Cassian walked through the stone corridor with the same casual stride he used back home to sneak into late-night ramen shops. The academy hall was old—centuries old—but it was alive with quiet magic. Arcane lanterns glowed with no visible flame. The walls breathed faint heat. Somewhere overhead, cathedral bells rang without clappers.

"Cozy," he muttered to himself. "Creepy. Hogwarts meets Dark Souls."

His reflection winked at him in a polished shield hanging on the wall.

He'd gotten a good look at himself already in the mirror back in the dorm: tall, lean, athletic in a wiry way. His new hair was jet-black with a silver streak running through one side like a comet's tail. Sharp eyes—icy blue, unsettling in just the right way—and a smirk that came naturally.
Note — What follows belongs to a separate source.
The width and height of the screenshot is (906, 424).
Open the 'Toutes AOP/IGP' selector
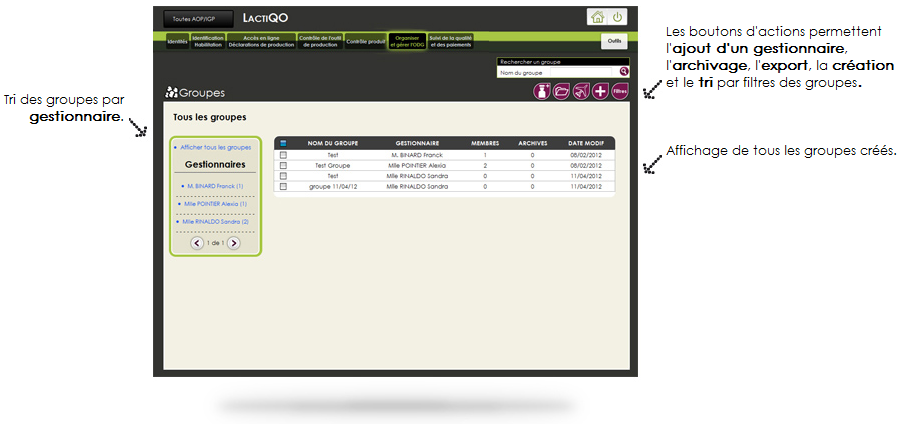tap(198, 19)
Not bad, he had thought. Not model-tier, but I'd flirt with me.

But looks weren't the issue. Identity was.

Cassian Elor.

That was the name of the boy whose life he'd now inherited. In the novel, the name showed up once—in a student casualty report. One of the first to die during the monster incursion arc. No page time. No backstory. A faceless extra.

Until now.

From what Cassian could gather from dusty journals in the dorm, Cassian Elor had been born to a fallen bloodline—a house with divine ancestry so diluted it barely registered anymore. His family had once served the God of Boundaries, a minor deity of secrets, oaths, and doorways. But the bloodline thinned, the magic faded, and the nobility that once bowed to House Elor forgot they existed.
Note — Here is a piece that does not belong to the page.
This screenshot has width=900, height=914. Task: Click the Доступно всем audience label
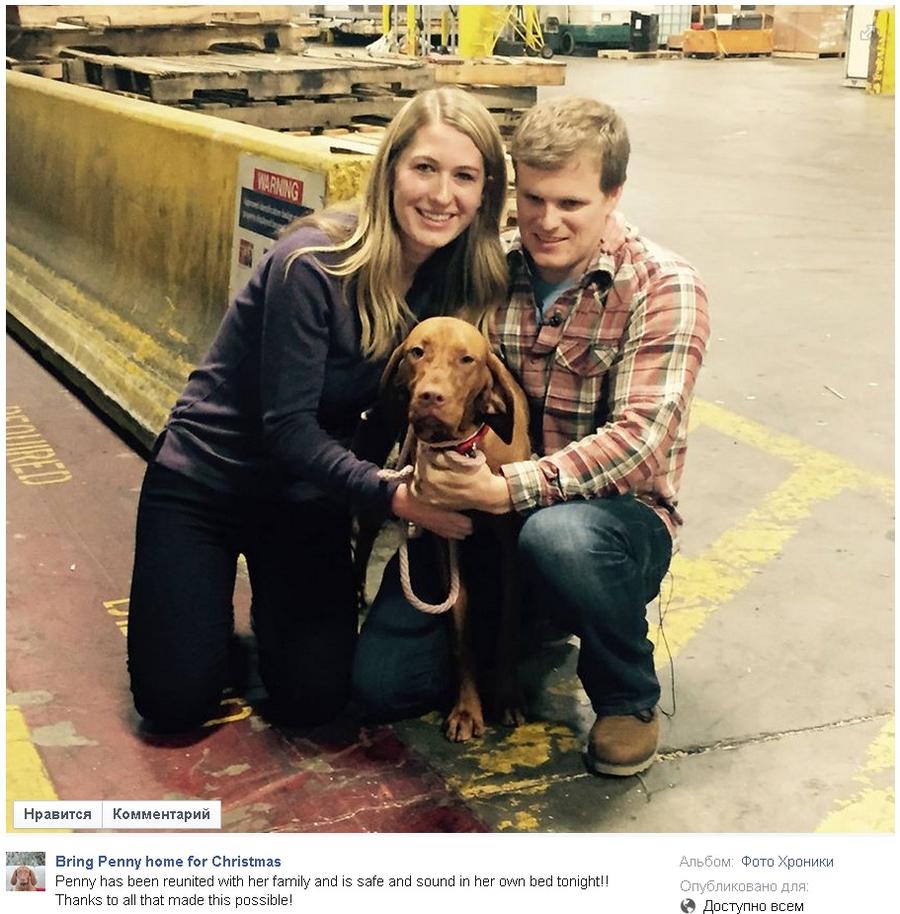[x=753, y=906]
Cassian Elor had no friends, no fame, and no future.

And now... he had Cassian from Earth in his body instead.

Cassian stopped in a quiet corridor and summoned his status window again with a flick of thought.

[Status Window – Cassian Elor]

Race: Human+

Codex Sync: 2%

Bloodline: [Fragment of the Forgotten Gate]

Fate Alignment: Null Path

Talent Limit: ???

Class: Undesignated

Primary Attributes:

Strength: F

Agility: E

Arcane Sensitivity: D

Perception: D

Codex Compatibility: ???

Soul Weight: Unknown

Traits:

Displaced Consciousness – Your soul is not native to this realm.

Unwritten Fate – Immune to divine prophecy and destiny threads.

Residual Echo – You inherit emotional imprints from the original soul.

Null Path – Neither blessed nor cursed by the gods. Walks outside all chosen fates.

"Null path," Cassian muttered. "Sounds lonely. And like a great name for a band."

He dismissed the window. It was too early to panic over numbers. That never helped in games either. Stats were only half the story—knowledge was power. And that was one area he had an unfair advantage in.

This world—this academy, these people—weren't strangers.

They were fiction.

Or… they were supposed to be.

Cassian had read Divine Ascent: Rise of the Forgotten Son obsessively. All 683 chapters. He knew who the main character was: Ren Arkwright, the quiet orphan prodigy with a divine-tier bloodline who would go from bullied outsider to god-slayer.

He knew the big events. The betrayals. The world-ending monsters sealed beneath the school.

And more than that—he knew where the cracks would form.

If I play this smart, Cassian thought, I can stay ahead of all of it. I'm not here to fight fate—I'm here to survive it. And maybe loot a few things along the way.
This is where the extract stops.